Rewrite each line of the records, starting at the line containing "contact (228, 373)" and ending at the last line of the records, keeping each word as it stands but multiplying every coordinate in the answers by 1.75 and rounding to whole numbers, with halves rounded up. Give only those lines.

+++ TASK MATERIAL +++

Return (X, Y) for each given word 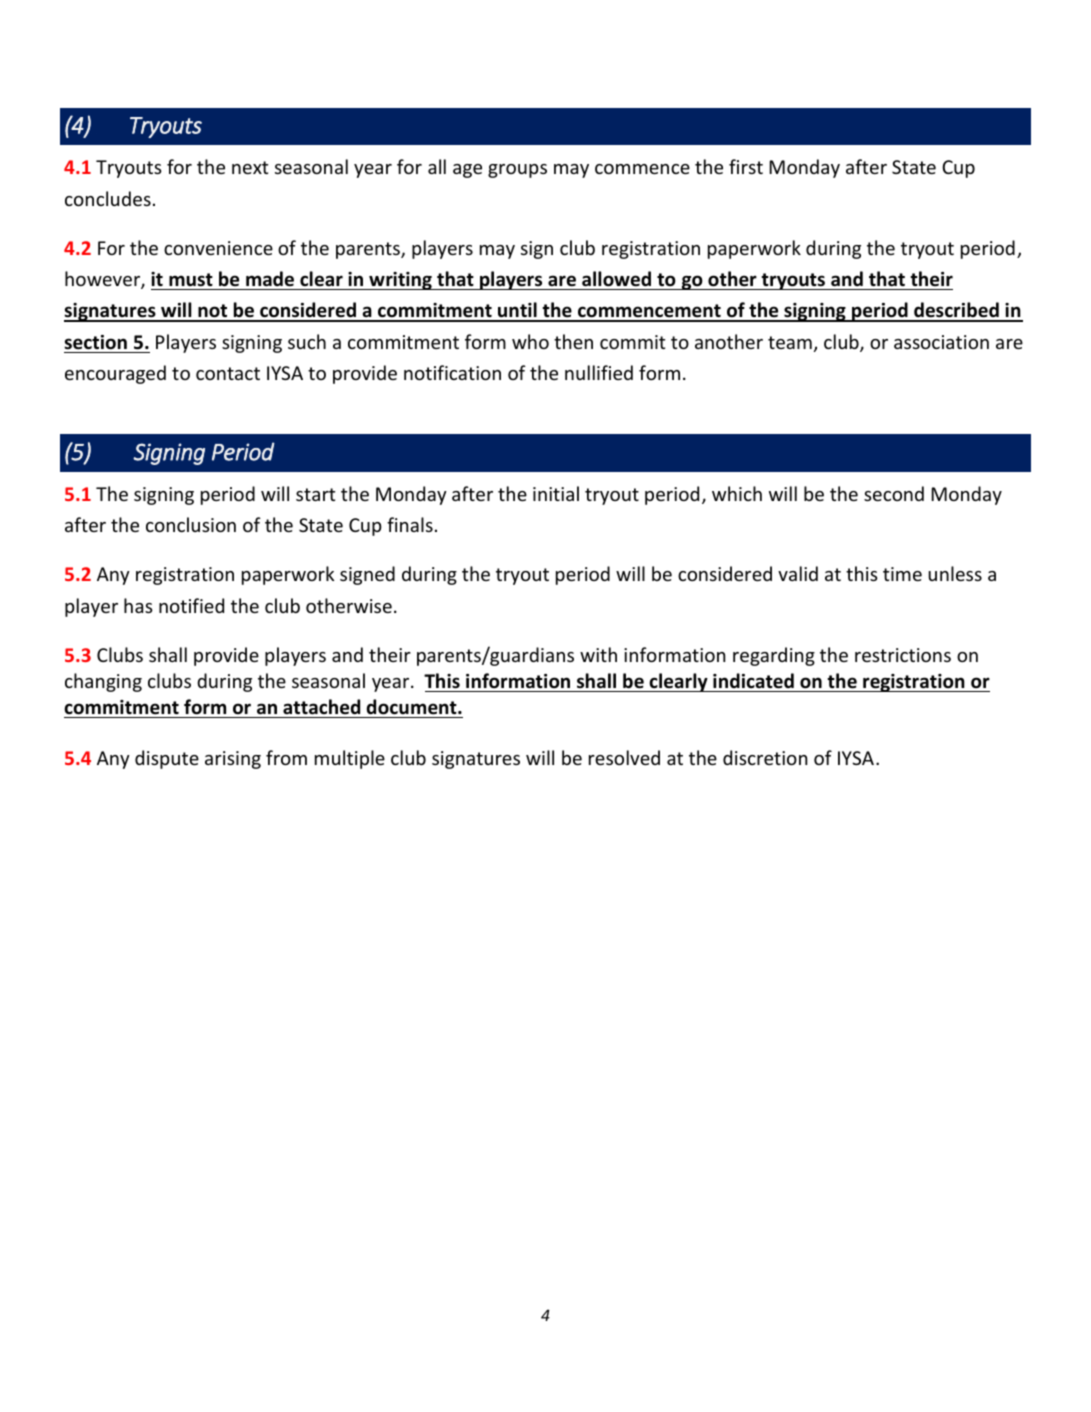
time (902, 574)
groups (517, 171)
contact (228, 373)
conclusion (191, 524)
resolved (624, 757)
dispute (167, 759)
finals (410, 524)
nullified (599, 372)
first (746, 166)
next (250, 167)
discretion (765, 757)
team (790, 342)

+++

### ANSWER TO THIS PROBLEM
contact (399, 653)
conclusion (334, 917)
resolved (1092, 1325)
dispute (292, 1328)
finals (718, 917)
nullified (1048, 651)
first (1306, 291)
next (438, 292)
discretion (1339, 1325)
team (1383, 599)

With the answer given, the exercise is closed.